あとはユーザーインターフェイスです。機能が増え複雑になってくると、インターフェイスから想像できない機能というのが増えてくるものなんですが、modoの場合は直感的にほぼ理解できます。そういう点がとてもいいですね。
安定性ですね。あと、それほど複雑ではないシーンでも重くなってくる場合があり、リフレッシュの反応がちょっともっさりしている感じがします。
あとプリセットでスケルトンが提供されていると、すごくいいですね。がっちりスケルトンが組まれたバージョンと簡易バージョン、さらに四足バージョンなどの基本的なプリセットがあると、それを元に後は自分で調整するだけですむので、かなり便利だと思います。
僕の場合は、あまりハイレベルなCG製作を行うわけではなく、基本機能があれば十分に世界が作れますので、他にはあまり要望はないんです。やっぱりリフレッシュ速度かな?

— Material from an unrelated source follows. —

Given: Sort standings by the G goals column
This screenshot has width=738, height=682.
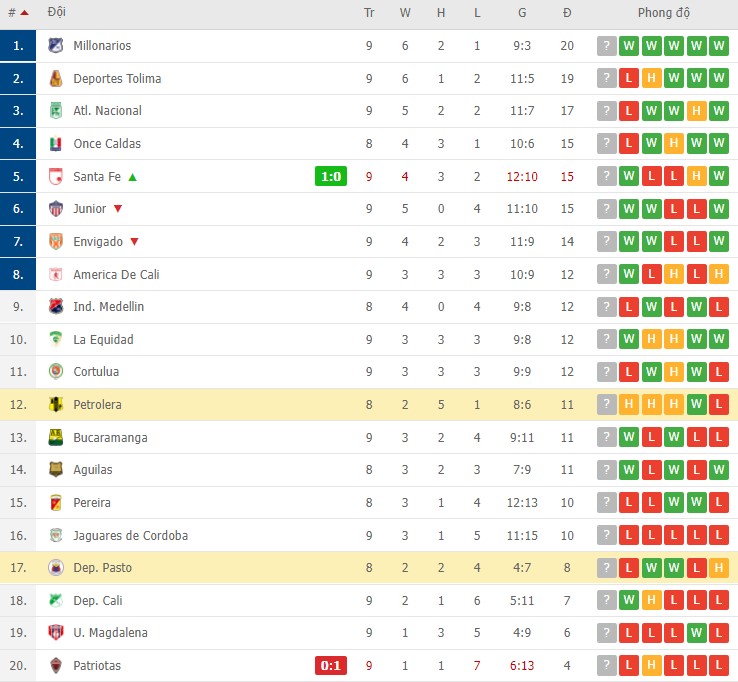Looking at the screenshot, I should (x=522, y=13).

3Dソフトの使い方や考え方の基本って、どれも同じだと思うんです。CG製作を個人レベルではじめたいのであれば、modoのように導入コストが安く維持費がかからない、その上きちんと結果までを持っていけるソフトというのはなかなかないので、オススメだと思います。会社で共同作業をするのであれば、3dsMaxやMayaといった選択肢もあるんでしょうが、個人で自分の作品を作りたいと思うのであれば、modoはメリットが大きいと思います。
あと、modoは意外としきいが低いです。僕の理解度がどの程度なのかはわかりませんが、3Dの基本さえ知っていれば、すぐに使える感じがありますね。

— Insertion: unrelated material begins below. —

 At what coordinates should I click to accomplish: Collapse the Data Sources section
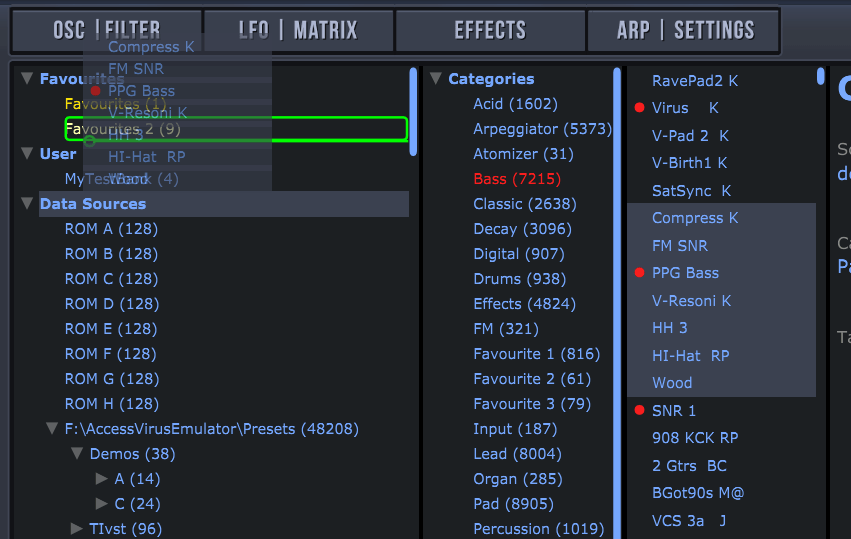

クリエイターを目指す方へのアドバイスとしては、パソコンやネットを使わない部分に意識を持って行くのがいいと思います。パソコンやネットの中で考えていると発想が論理的になりがちで、何かアイデア求められた時の発想が偏ってしまいますしね。
自然物や物質、生命の情報量や熱量はスゴイですから、今日は天気がいいなぁとか、このニンジン旨いなぁとか、どんな些細な事でも、身体で感じる事は人類共通で、流行に関係ない部分だと思うんで、そこを軸にすれば迷いを減らして効率上げられるんじゃないでしょうか。
それと常々意識してるのは両親や甥、姪など子供たちが見て面白がるかな?という所です。パソコンやネット、CGの事なんかまったく知らない人が観ても楽しんでもらえる部分が大事だと思います。厳しいですけどね。